The Vocabulary of How Drugs Work
Pharmacology has its own precise vocabulary for describing what a drug actually does once it enters the body, and much of that vocabulary is organized around a simple acronym: ADME, for absorption, distribution, metabolism, and excretion. Absorption describes how a drug enters the bloodstream from wherever it was administered; distribution describes how it then spreads from the blood into body tissues; metabolism describes how the body chemically transforms it, mostly in the liver; and excretion describes how it and its byproducts eventually leave the body, mostly through the kidneys. Related terms build directly on this framework: bioavailability measures what proportion of a drug actually reaches the bloodstream in an active form, half-life measures how long it takes for the drug's concentration in the body to drop by half, and the "first-pass effect" describes how a drug taken by mouth loses potency after an initial trip through the liver, before ever reaching general circulation.
A separate branch of pharmacology vocabulary, pharmacodynamics, describes not where a drug goes but what it does once it gets there — specifically, how it interacts with receptors, the protein structures on cells that a drug binds to in order to produce an effect. An agonist binds to a receptor and activates it, producing a response. An antagonist binds to the same kind of receptor without activating it, blocking other substances from doing so. A partial agonist sits in between: it activates the receptor, but produces a smaller maximum effect than a full agonist ever could. These three terms describe a genuine spectrum of receptor behavior, not just a vocabulary list, and confusing them means describing a completely different mechanism of action.

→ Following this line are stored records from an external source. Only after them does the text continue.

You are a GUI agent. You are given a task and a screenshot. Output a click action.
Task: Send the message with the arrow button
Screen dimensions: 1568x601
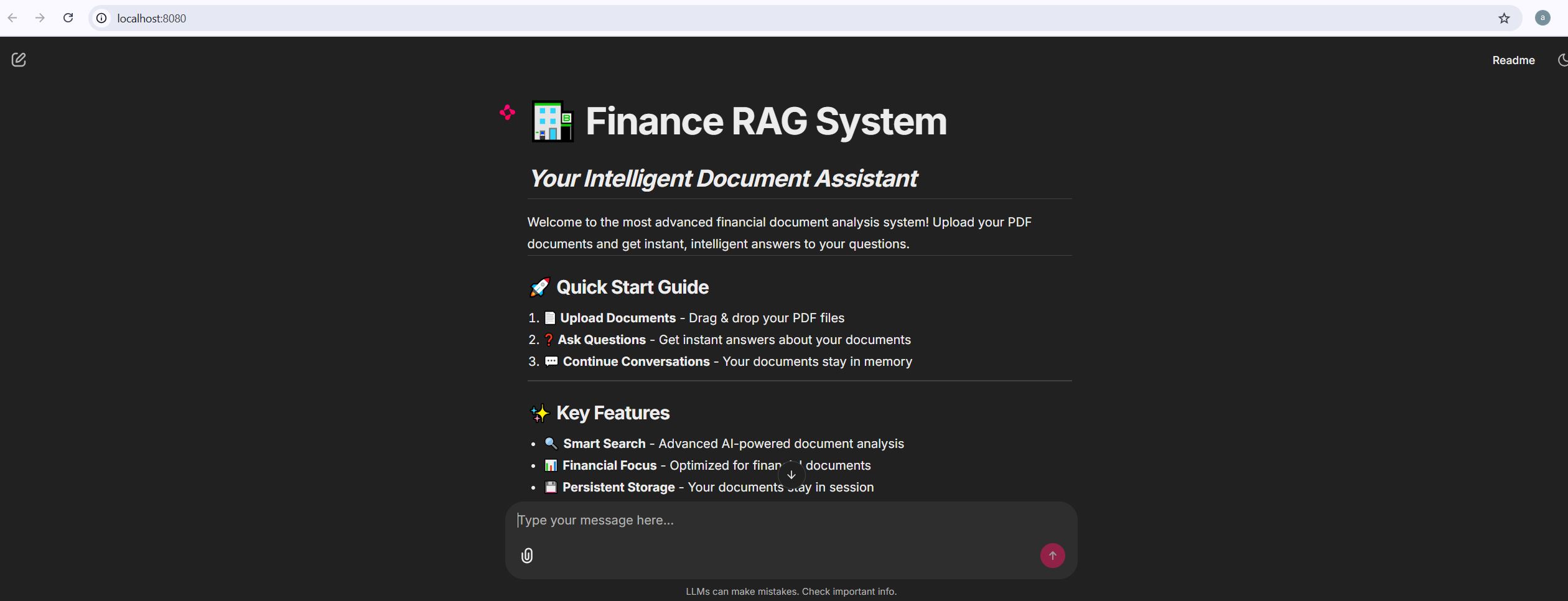coord(1052,556)
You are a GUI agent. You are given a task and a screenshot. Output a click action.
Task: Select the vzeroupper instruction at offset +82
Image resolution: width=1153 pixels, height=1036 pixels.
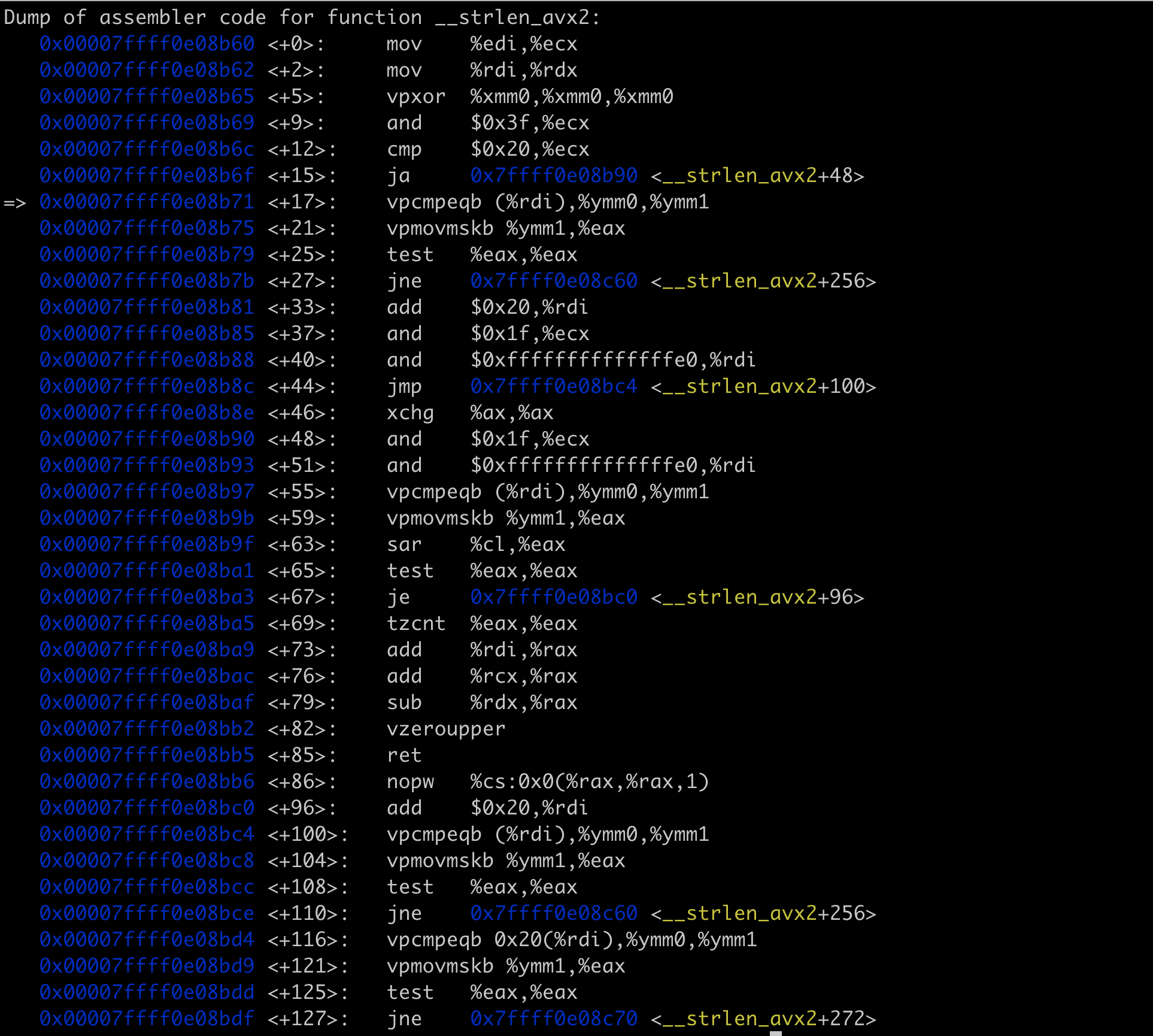click(445, 729)
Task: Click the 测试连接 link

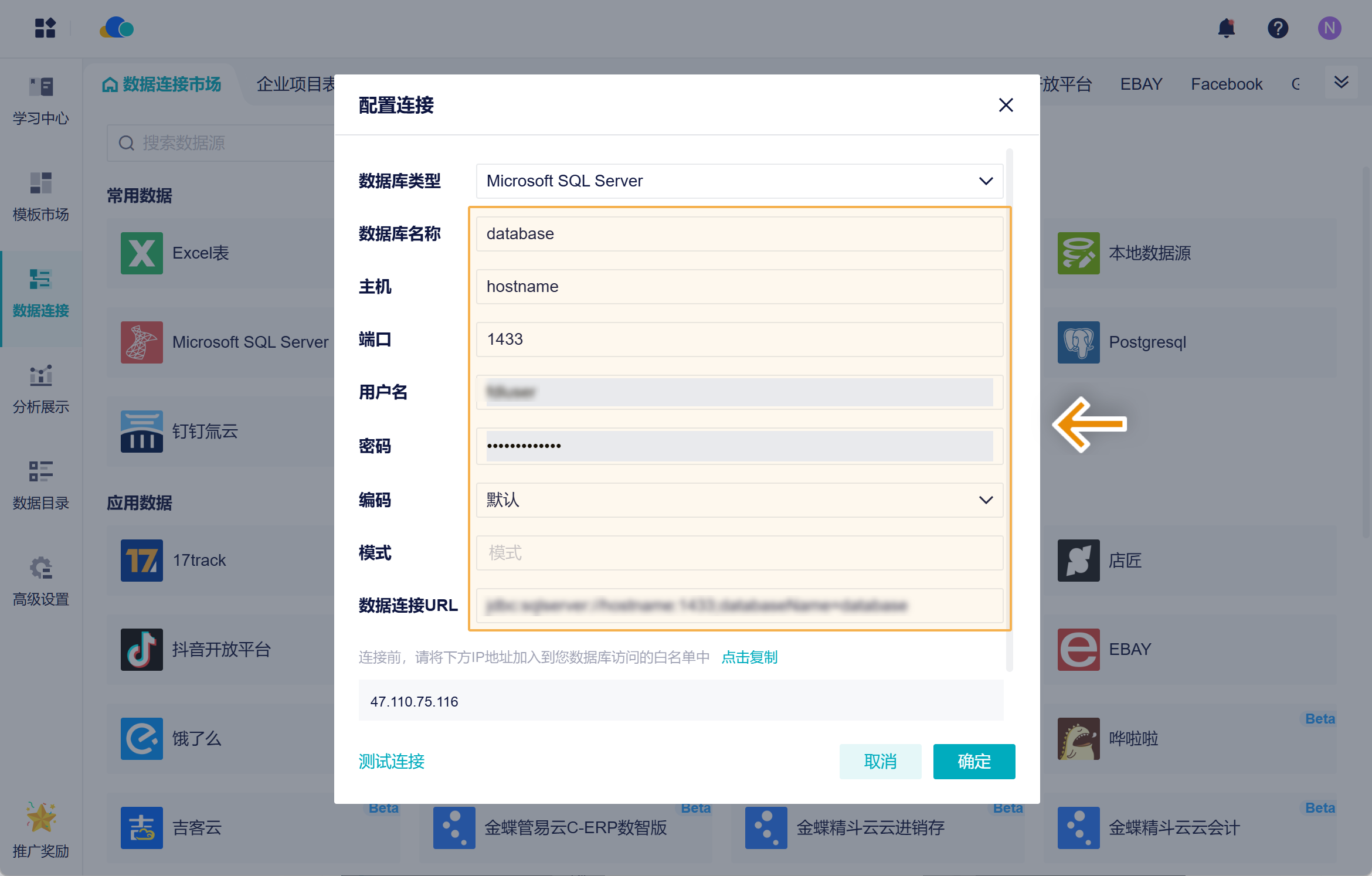Action: pyautogui.click(x=391, y=761)
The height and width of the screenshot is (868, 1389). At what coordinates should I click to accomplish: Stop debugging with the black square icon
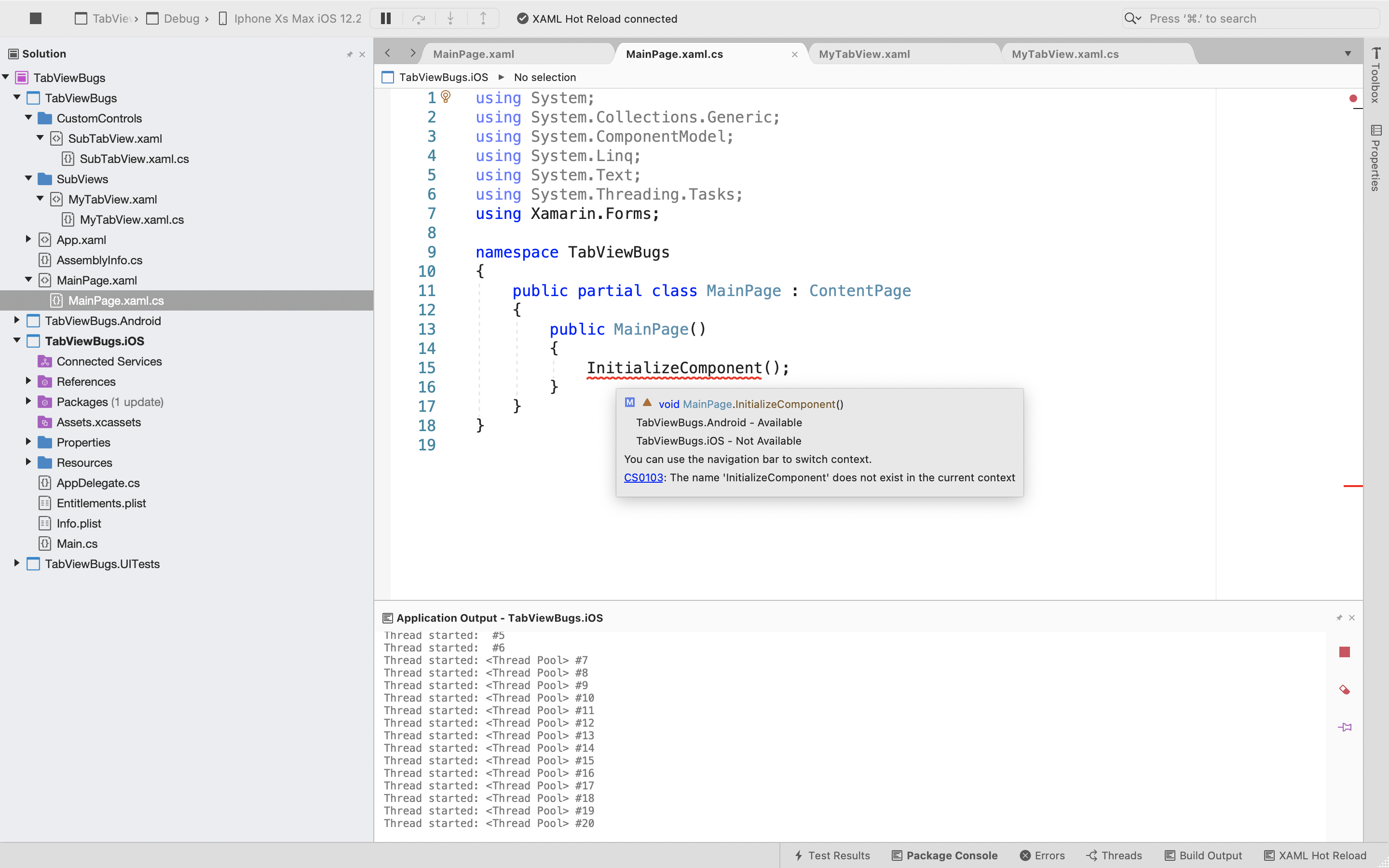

From Paracelsus to the FDA
Long before pharmacology existed as a formal science, a 16th-century Swiss physician named Paracelsus articulated a principle still quoted at the center of toxicology today: "Sola dosis facit venenum" — "only the dose makes the poison." The idea that literally any substance can be harmful or harmless purely depending on the amount involved was a genuine conceptual leap for its era, and it remains the foundation of how modern pharmacology thinks about drug safety. Centuries later, German scientist Paul Ehrlich extended this line of thinking toward treatment itself with his "magic bullet" concept: the idea that a drug could be designed to target disease-causing organisms specifically, without harming the patient carrying them. Ehrlich's own 1910 development of Salvarsan, one of the first effective targeted drug treatments in history, was a direct application of that idea, decades before "targeted therapy" became a familiar phrase.

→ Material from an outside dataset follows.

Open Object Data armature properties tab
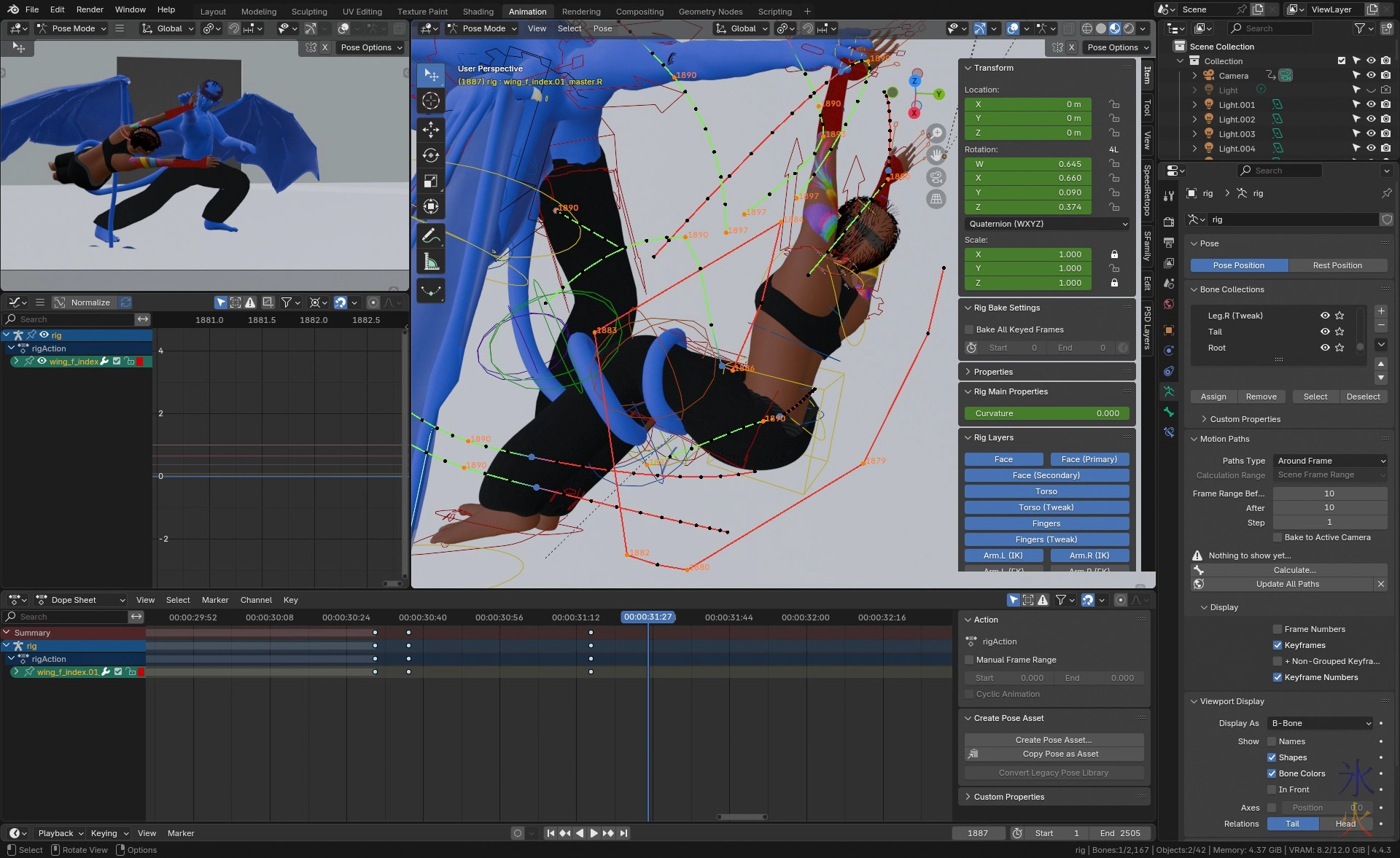click(1169, 391)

Government regulation of drugs is a much more recent story. The Pure Food and Drug Act of 1906 was the first major U.S. federal law addressing food and drug safety, passed partly in response to public outcry over unsafe practices exposed in investigative writing of the era. Its enforcement responsibilities eventually evolved into what became, by 1930, the U.S. Food and Drug Administration. That same regulatory tradition produced the naming systems that keep today's drugs straight: a drug's generic name is its official, non-brand identity, assigned in the United States through the USAN system and coordinated internationally through the World Health Organization's INN system, established in 1953 specifically so a single drug wouldn't end up with a different official name in every country that used it. Even the Controlled Substances Act of 1970, which created the five-tier Schedule I through Schedule V classification system still used today, was built on the same underlying logic Paracelsus described five centuries earlier — that a substance's risk depends on how, and how much, it's actually used.